According to a new study published in the Annals of Oncology, the randomized phase 1/2 POSEIDON trial investigating the use of abituzumab combined with cetuximab and irinotecan for the treatment of patients with KRAS wild-type metastatic colorectal cancer did not meet its primary progression-free survival endpoint.
For the study, researchers sought to investigate abituzumab, a humanized monoclonal antibody that targets intregrins involved in tumor progression and metastasis. Patients with KRAS wild-type metastatic colorectal cancer who had progressed after oxaliplatin-containing therapy were randomly assigned to receive abituzumab 500mg every 2 weeks with cetuximab and irinotecan (arm A), abituzumab 1000mg every 2 weeks with cetuximab and irinotecan (arm B), or cetuximab and irinotecan alone (arm C).

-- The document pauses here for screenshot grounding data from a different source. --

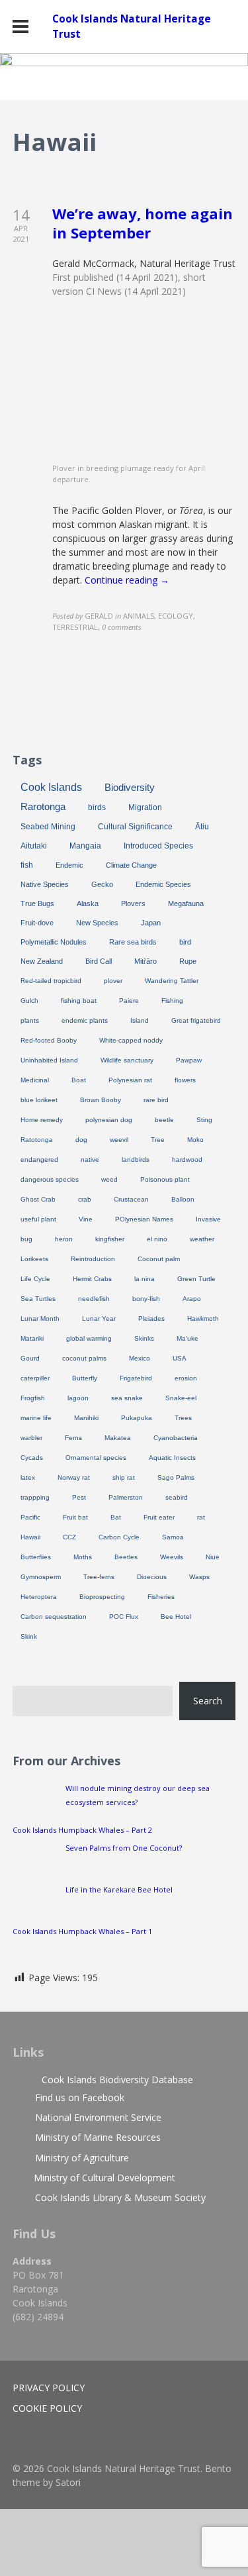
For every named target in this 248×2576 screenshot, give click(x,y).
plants (30, 1020)
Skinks (144, 1338)
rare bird (156, 1100)
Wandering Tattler (171, 980)
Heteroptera (39, 1596)
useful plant (38, 1219)
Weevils (171, 1557)
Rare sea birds (133, 942)
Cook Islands (51, 787)
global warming (89, 1338)
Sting (204, 1119)
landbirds (135, 1159)
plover (113, 980)
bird (185, 942)
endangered (39, 1159)
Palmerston (125, 1497)
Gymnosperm (41, 1576)
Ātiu (202, 826)
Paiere (129, 1000)
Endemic (69, 865)
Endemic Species (163, 884)
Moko (195, 1139)
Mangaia (85, 845)
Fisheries (161, 1596)
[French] (190, 710)
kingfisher (109, 1239)
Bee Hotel (176, 1616)
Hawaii (30, 1537)
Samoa (173, 1537)
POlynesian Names (144, 1219)
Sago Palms (175, 1477)
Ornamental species (95, 1457)
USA (179, 1358)
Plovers (133, 903)
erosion (186, 1378)
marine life (36, 1417)
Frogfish (33, 1398)
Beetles (126, 1557)
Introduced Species (158, 845)
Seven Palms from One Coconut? (123, 1848)
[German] (203, 710)
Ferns (73, 1437)
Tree (158, 1139)
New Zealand (42, 961)
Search (207, 1700)
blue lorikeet (39, 1100)
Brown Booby (100, 1100)
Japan (151, 923)
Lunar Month (40, 1318)
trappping (35, 1497)
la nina (144, 1278)
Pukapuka (136, 1417)
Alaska (88, 903)
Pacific (30, 1517)
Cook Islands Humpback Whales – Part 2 (82, 1830)
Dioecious (152, 1576)
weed (109, 1179)
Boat (78, 1080)
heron (64, 1239)
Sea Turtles (38, 1298)
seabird (176, 1497)
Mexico (139, 1358)
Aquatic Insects (172, 1457)
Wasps (199, 1576)
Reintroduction (93, 1258)
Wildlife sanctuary (127, 1060)
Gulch (29, 1000)
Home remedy (42, 1119)
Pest (79, 1497)
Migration (145, 807)
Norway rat (74, 1477)
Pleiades (151, 1318)
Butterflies (36, 1557)
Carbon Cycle (119, 1537)
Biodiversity (129, 787)
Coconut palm (159, 1258)
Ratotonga (37, 1139)
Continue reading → (127, 580)
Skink (29, 1636)
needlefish (94, 1298)
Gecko (102, 884)
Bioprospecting (102, 1596)
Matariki (32, 1338)
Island (139, 1020)
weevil (119, 1139)
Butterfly (84, 1378)
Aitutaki (34, 845)
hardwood (187, 1159)
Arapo (192, 1298)
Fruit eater (159, 1517)
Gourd (30, 1358)
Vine (86, 1219)
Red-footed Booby (49, 1040)
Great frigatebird (196, 1020)
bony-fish (146, 1298)
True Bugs (37, 903)
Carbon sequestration (54, 1616)
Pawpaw (189, 1060)
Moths (82, 1557)
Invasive (208, 1219)
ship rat (123, 1477)
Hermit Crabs (92, 1278)
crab (84, 1199)
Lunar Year (99, 1318)
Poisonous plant (165, 1179)
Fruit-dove (37, 923)
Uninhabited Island (49, 1060)
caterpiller (35, 1378)
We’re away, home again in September (142, 222)
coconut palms (84, 1358)
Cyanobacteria (175, 1437)
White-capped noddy (131, 1040)
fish (27, 864)
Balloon (182, 1199)
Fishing (172, 1000)
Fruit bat (75, 1517)
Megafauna (186, 903)
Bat (115, 1517)
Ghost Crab (38, 1199)
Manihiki (86, 1417)
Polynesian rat (130, 1080)
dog (81, 1139)
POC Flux (123, 1616)
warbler (31, 1437)
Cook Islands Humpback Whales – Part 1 (82, 1931)
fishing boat (79, 1000)
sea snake (127, 1398)
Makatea (117, 1437)
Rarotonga (43, 806)
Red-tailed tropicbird (51, 980)
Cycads (32, 1457)
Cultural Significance (135, 826)
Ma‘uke (187, 1338)
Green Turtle (196, 1278)
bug (26, 1239)
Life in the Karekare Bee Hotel (119, 1889)
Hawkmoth (203, 1318)
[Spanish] (229, 710)
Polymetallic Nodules (54, 942)
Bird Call (98, 961)
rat (201, 1517)
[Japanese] (216, 710)
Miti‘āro (145, 961)
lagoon (78, 1398)
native (90, 1159)
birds (97, 807)
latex (28, 1477)
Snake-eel (180, 1398)
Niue (213, 1557)
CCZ (69, 1537)
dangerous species (50, 1179)
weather (202, 1239)
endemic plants (85, 1020)
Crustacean (131, 1199)
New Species (97, 923)
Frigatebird (136, 1378)
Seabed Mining (48, 826)
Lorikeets (34, 1258)
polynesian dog (108, 1119)
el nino (157, 1239)
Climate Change (131, 865)
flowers (185, 1080)
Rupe (187, 961)
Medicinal (35, 1080)
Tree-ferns (98, 1576)
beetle (164, 1119)
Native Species (45, 884)
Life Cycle (35, 1278)
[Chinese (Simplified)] (163, 710)
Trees (183, 1417)
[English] (177, 710)
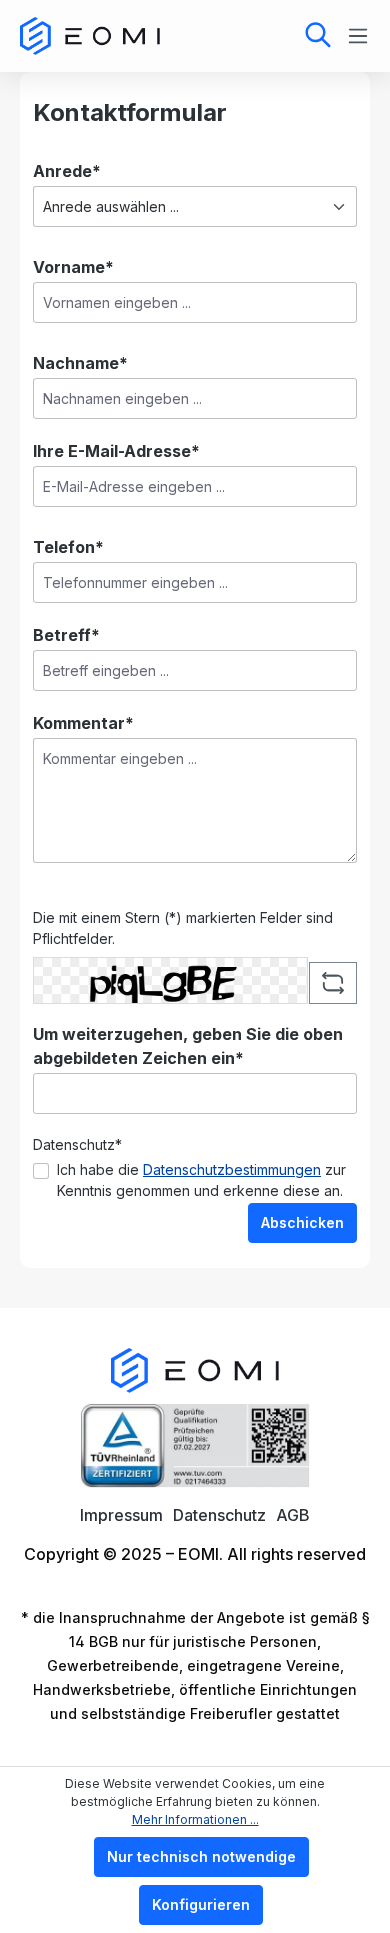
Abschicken (302, 1222)
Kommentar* (83, 723)
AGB (293, 1515)
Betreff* (66, 635)
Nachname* (80, 363)
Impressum (121, 1515)
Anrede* (67, 171)
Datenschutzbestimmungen (232, 1169)
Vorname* (73, 267)
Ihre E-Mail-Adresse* (116, 451)
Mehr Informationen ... (195, 1819)
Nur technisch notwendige (201, 1856)
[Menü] (352, 36)
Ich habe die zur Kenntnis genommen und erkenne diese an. (201, 1180)
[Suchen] (318, 36)
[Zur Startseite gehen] (90, 36)
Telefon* (68, 547)
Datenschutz (219, 1515)
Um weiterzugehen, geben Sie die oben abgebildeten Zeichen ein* (188, 1046)
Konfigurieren (201, 1904)
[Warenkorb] (253, 33)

The phase 1 portion of the study demonstrated abituzumab was safe at doses up to 1000mg. Results showed similar progression-free survival rates among all three arms in the phase 2 part.

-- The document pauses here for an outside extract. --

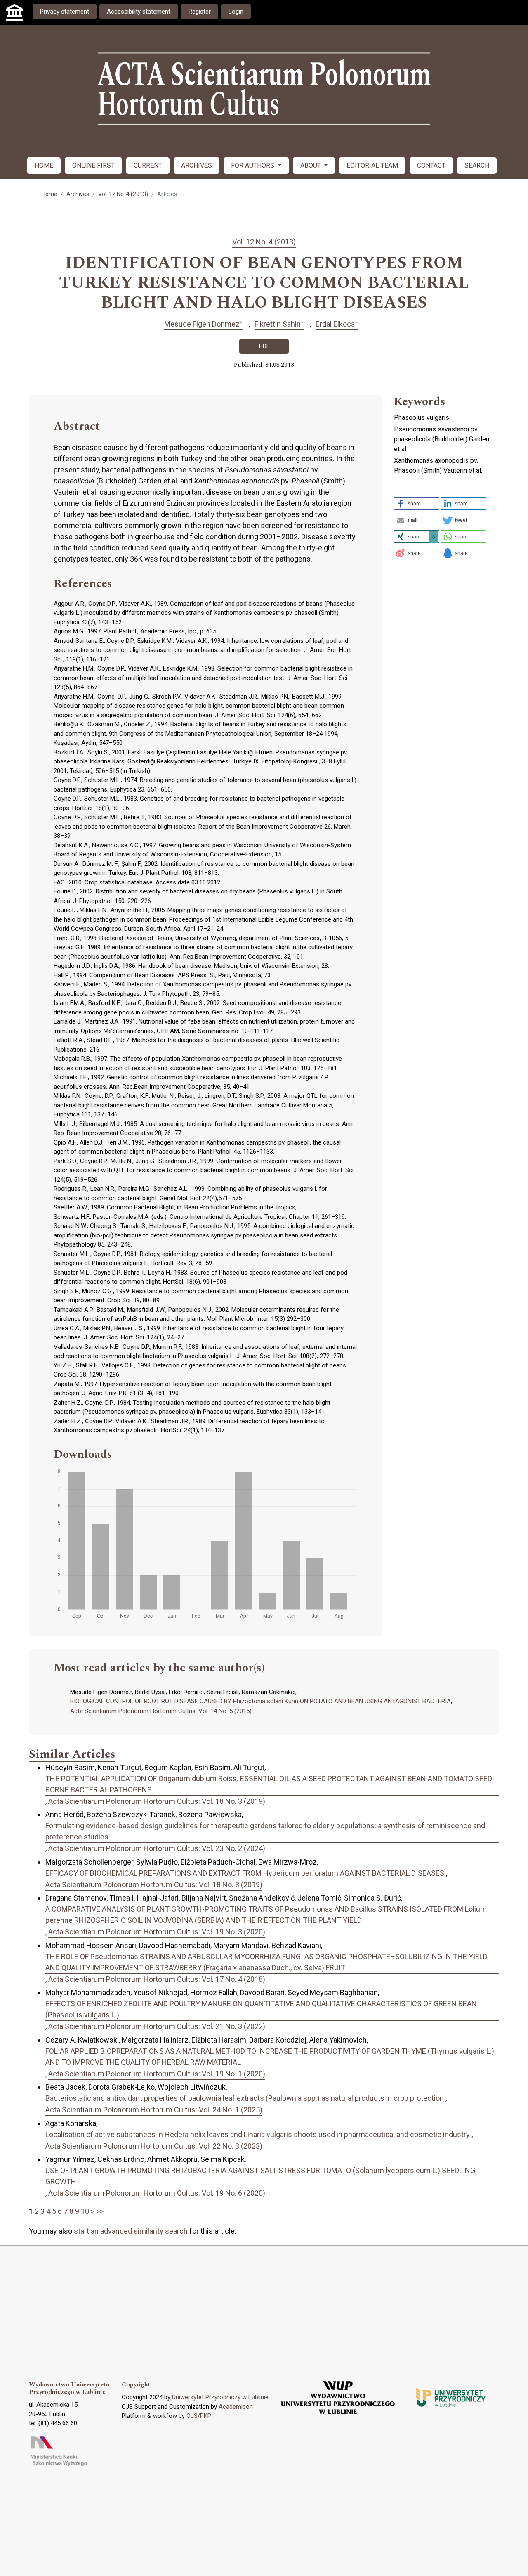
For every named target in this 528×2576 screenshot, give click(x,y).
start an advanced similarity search (131, 2231)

The hazard ratio of arm A versus arm C was 1.13 (95% CI 0.78 - 1.64) and the hazard ratio of arm B compared with arm C was 1.11 (95% CI 0.77 - 1.61). Results showed similar response rates among all three arms, but researchers note that there was a trend toward improved overall survival in patients treated with abituzumab.
This trial was designed to assess the tolerability of different doses of abituzumab in combination with cetuximab and irinotecan (phase I) and explore the efficacy and tolerability of the combination versus that of cetuximab and irinotecan in patients with metastatic CRC (mCRC) (phase II part).